Saint Petersburg

Valery Koshlyakov

Marble Palace

In 1984, Alexander Brodsky and Ilya Utkin imagined a museum that would house disappearing urban buildings, important and otherwise, as a way of salvaging the past and, thus, collective memory. Each building, reduced to a scale model, would hold equal status in the exhibit. “After all,” the duo explained, “each is suffused with the soul of its architect, builders, inhabitants, and even the passersby who happened to cast an absentminded glance its way.” Their project, notable for its inevitable juxtaposition of all forms of architecture and its muddling of high and low, prevailing ideologies, and historical distinctions, also acts as a helpful prologue to the recent sculptural work of Valery Koshlyakov, whose architectural investigations into the strata of cultural memory—and, at the same time, the transience of its “built” expression—seem almost to literalize Brodsky and Utkin’s “paper architecture.”

Koshlyakov, based mainly in Moscow, represented Russia in the São Paulo and Venice biennials, in 2002 and 2003, respectively. Viktor Misiano, curator of the Russian contributions to both events, organized the Russian pavilion in Venice under the rubric “the return of the artist” and in São Paulo according to notions of urban consciousness. His curatorial choices are best explained by the fact that Koshlyakov is among the first generation of artists since Russia’s “second avant-garde” (the “dissidents” of the ’60s through the ’80s) to make art that does not draw primarily from a well of political and social issues or ideological subjects; the artist’s return marks his ability to work in any idiom, rather than in response to a topical theme. His work, which relies on a collage of assorted styles and periods of architecture, takes on a ruined appearance—the cheap materials notwithstanding, he consciously adds a distressed, disorganized appearance to both his paintings and his sculptures—permitting an examination of the way memory abstracts and contemporizes iconic structures.
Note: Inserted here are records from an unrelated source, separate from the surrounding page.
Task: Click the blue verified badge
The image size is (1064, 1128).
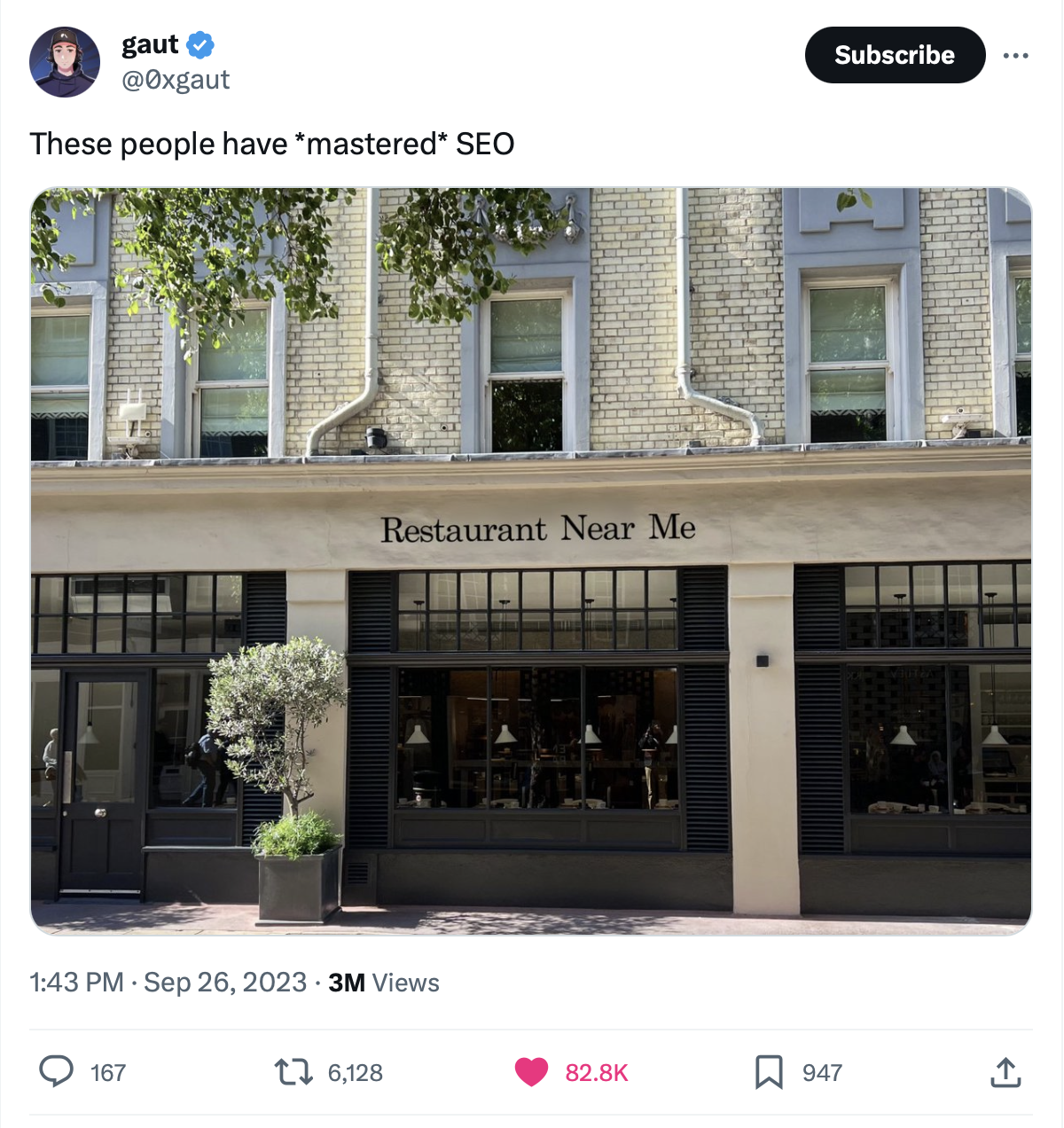Action: coord(200,43)
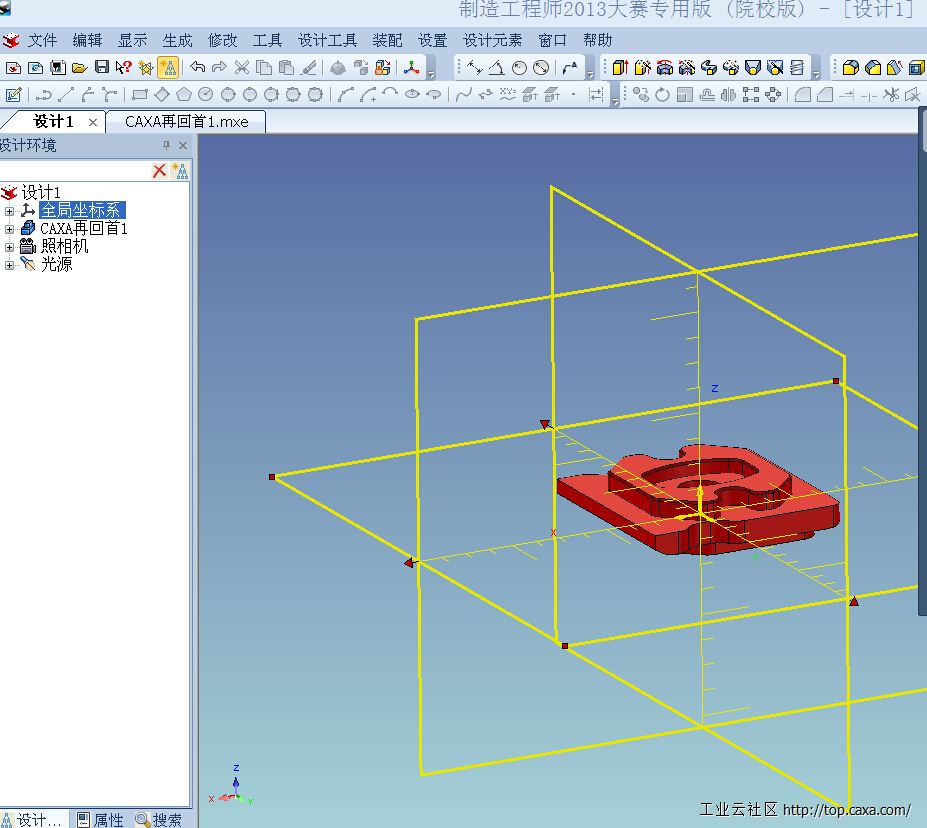Viewport: 927px width, 828px height.
Task: Click the linear dimension tool icon
Action: point(474,67)
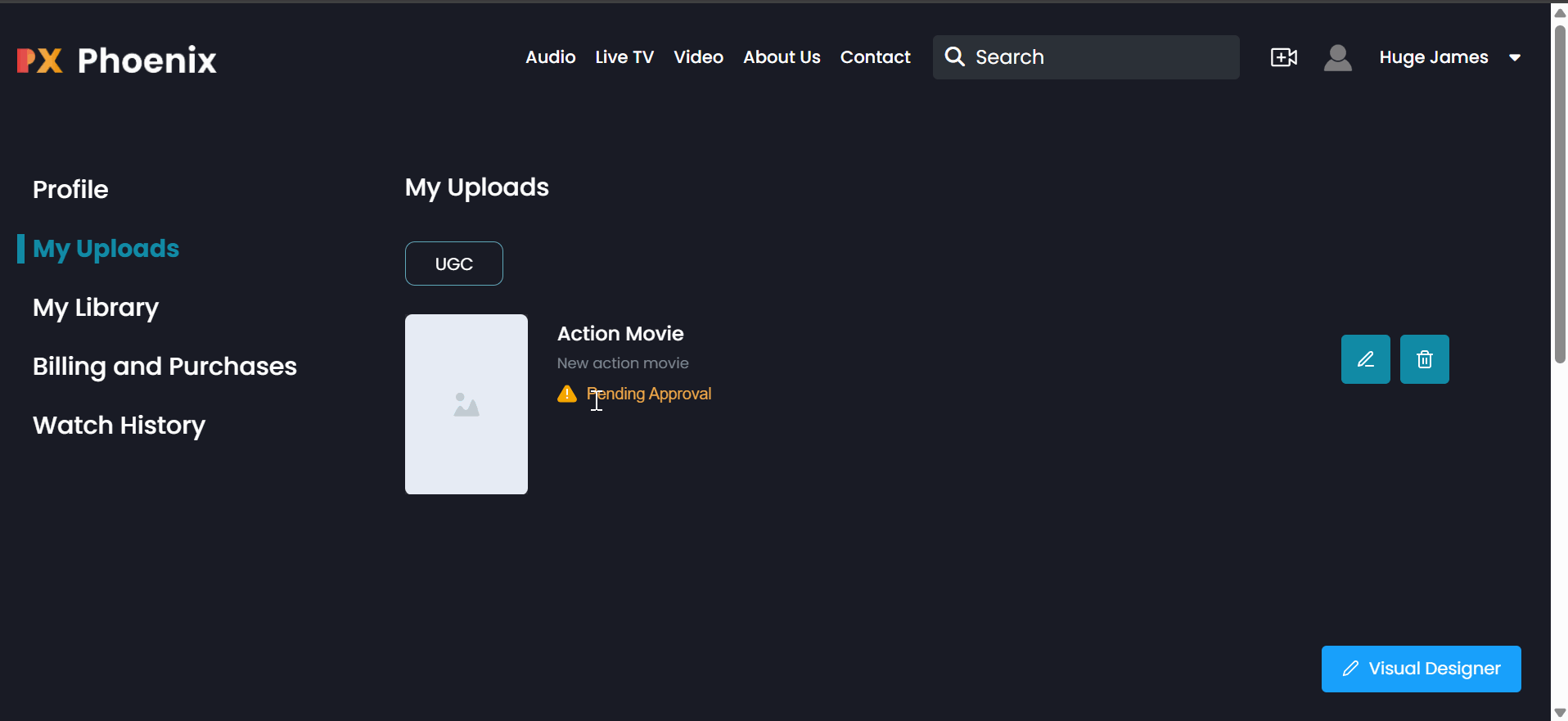Open the Video navigation link
1568x721 pixels.
pos(698,57)
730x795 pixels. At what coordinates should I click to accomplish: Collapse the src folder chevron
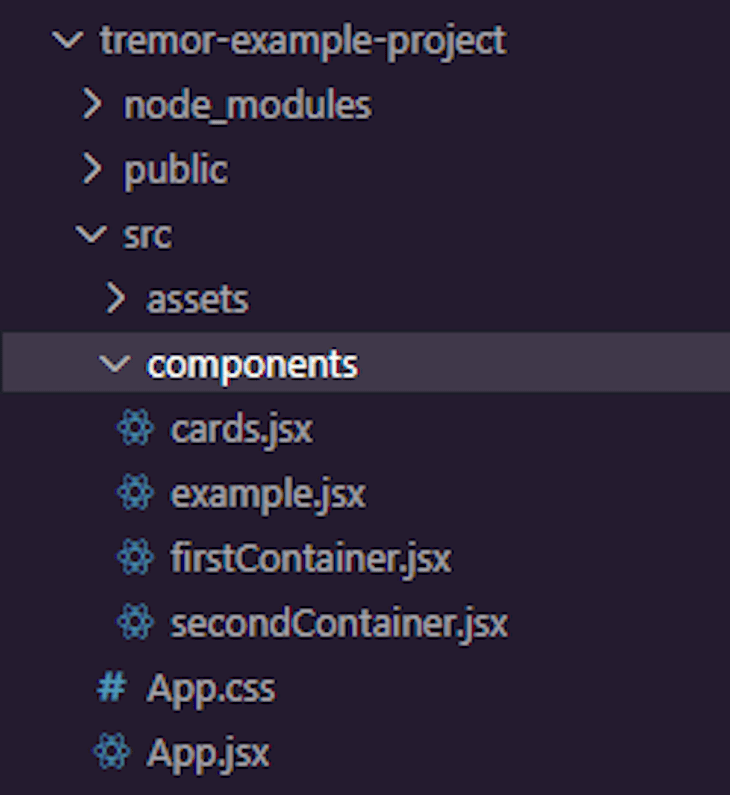click(x=91, y=234)
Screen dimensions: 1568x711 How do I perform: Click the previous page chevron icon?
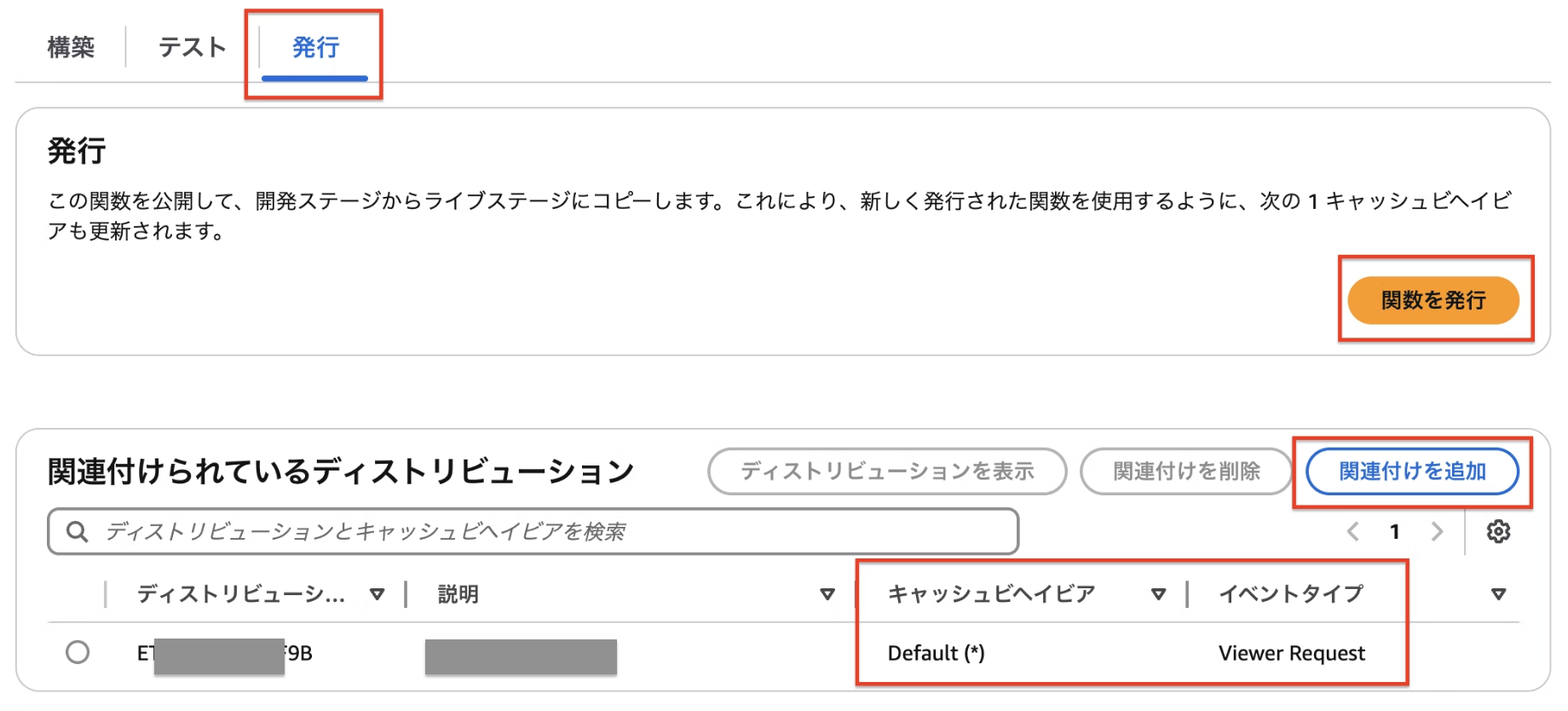(x=1352, y=530)
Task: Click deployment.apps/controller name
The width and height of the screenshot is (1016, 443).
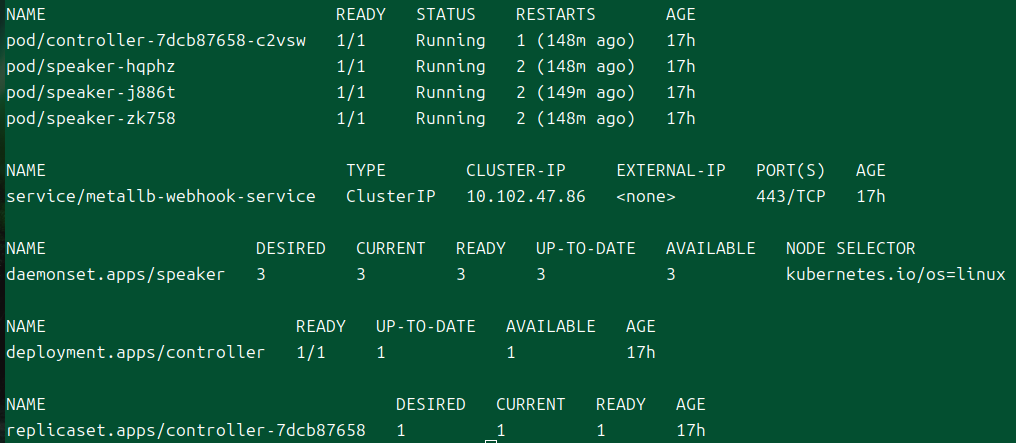Action: (135, 353)
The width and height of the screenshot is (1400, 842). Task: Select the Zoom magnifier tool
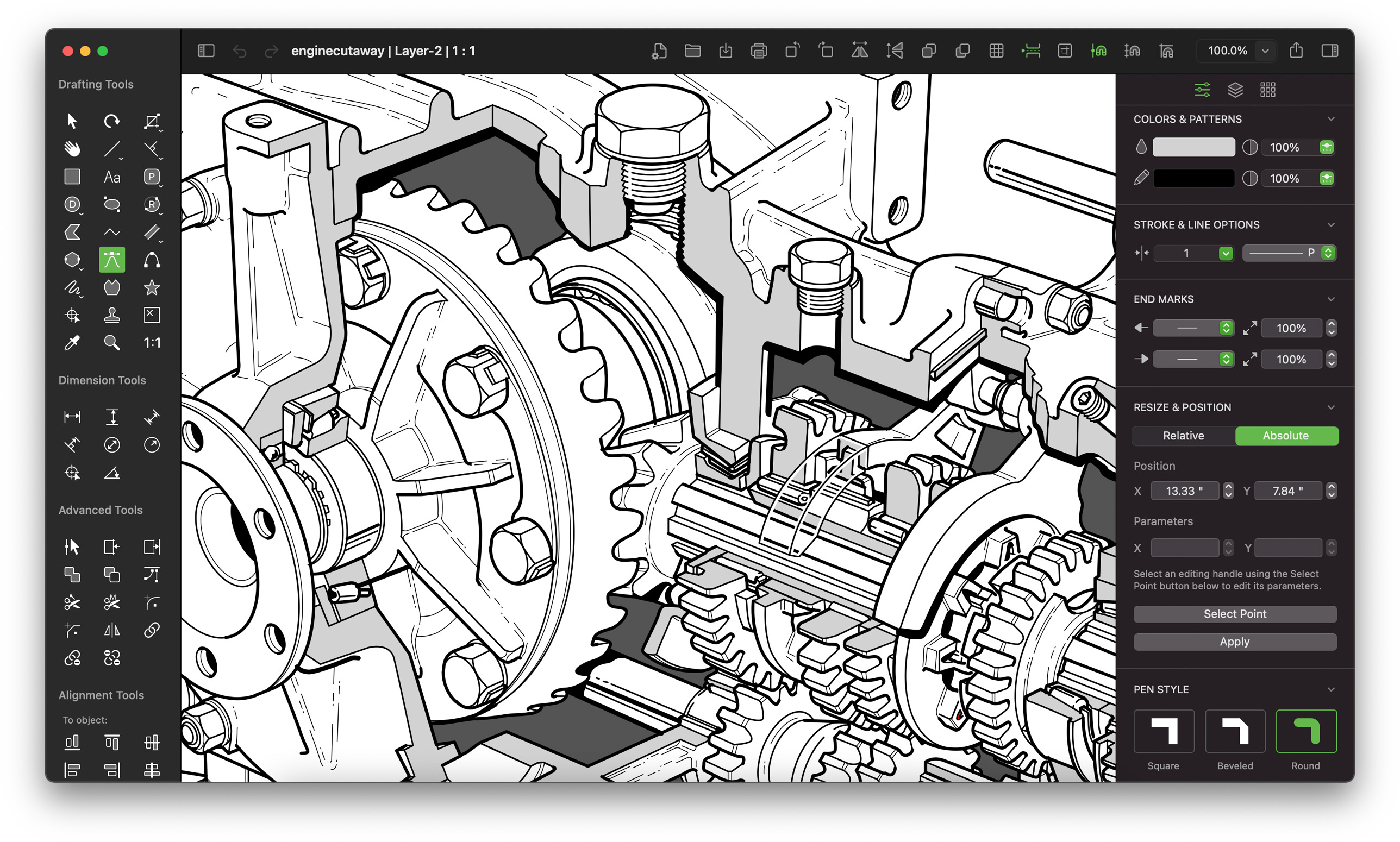click(x=112, y=343)
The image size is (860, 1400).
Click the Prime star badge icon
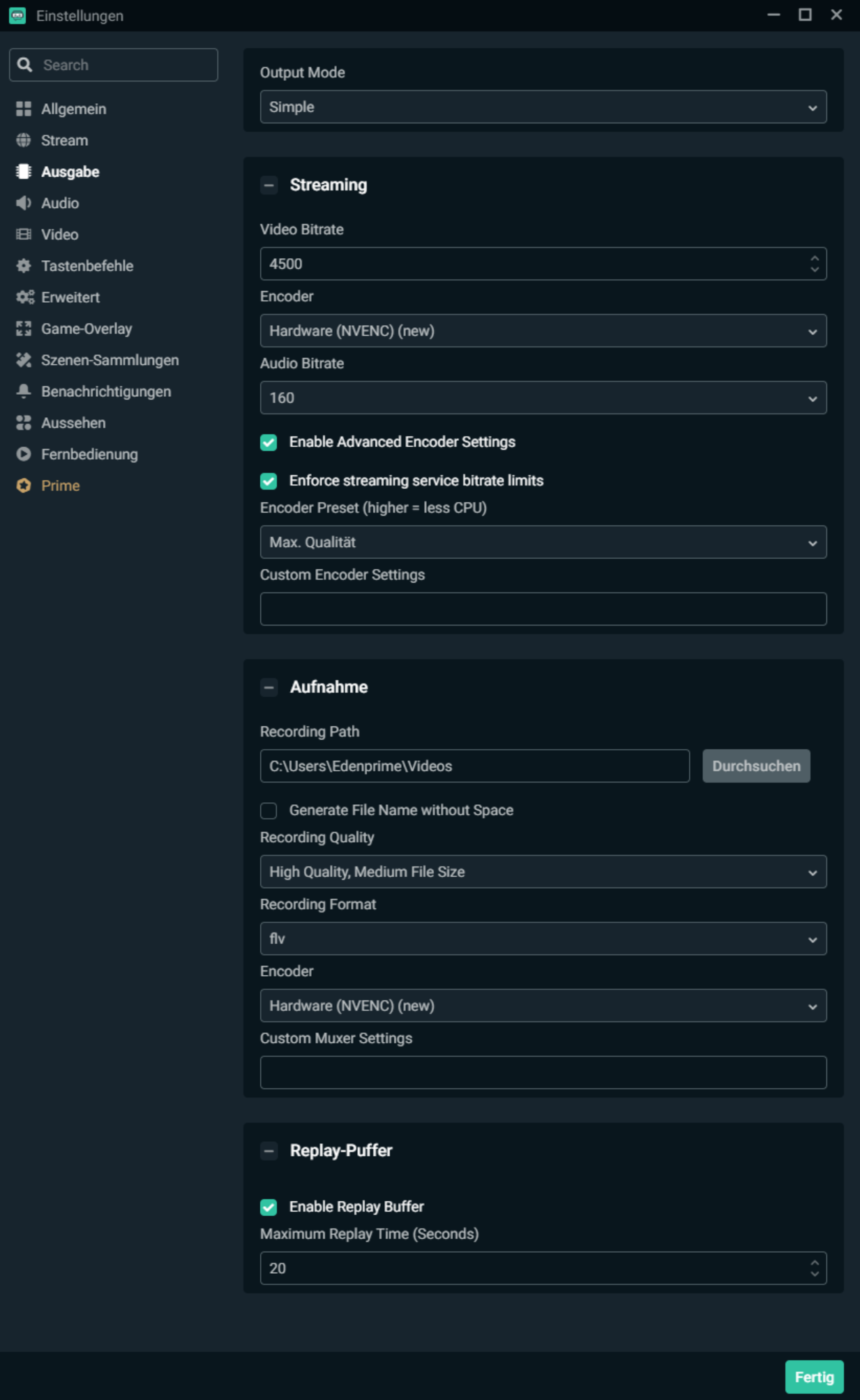(24, 486)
In his first solo exhibition in Saint Petersburg—comprising large cardboard sculptures, fourteen maquettelike models, and four paintings—Koshlyakov depicts classical and contemporary building forms using materials like Scotch tape, embossed cardboard, and wood so that they appear not timeless or functional but ephemeral and nonfunctional. The show’s introductory gallery is occupied by four towering, spindly cardboard columns, either leaning against the walls or lodged against the high ceiling for support. The column, long a symbol of strength and permanence, is rendered useless, unable even to bear itself up. Likewise, the adjacent waist-high cardboard flower shop (its function is intelligible only by its inscription) loses its utilitarian function in order to embody that very function as a dollhouse-size cultural placeholder, something to be preserved as a reminder of what a flower shop might look like.

Many of the larger sculptures include recesses that could, and sometimes do, house images; like temples, altars, or chapels, they appear inviting and intimate. Others, without such alcoves, are blockier and invite circumambulation rather than potential entry. A particularly solid piece, for example, entails a ramshackle Gehryesque construction that implies a definite architectural sensibility, but without any clear organization to it. On the front of the structure, Koshlyakov has pasted two cutout images, one depicting the cheaply constructed apartment blocks erected under Khrushchev to combat housing shortages and the other, a statue of Mayakovsky. The broad, daunting facade of the photographed building mimics the stout, imposing three-dimensional work, while the statue provides context: It is Moscow, or, better, because of the work’s imprecise details, a memory of Moscow.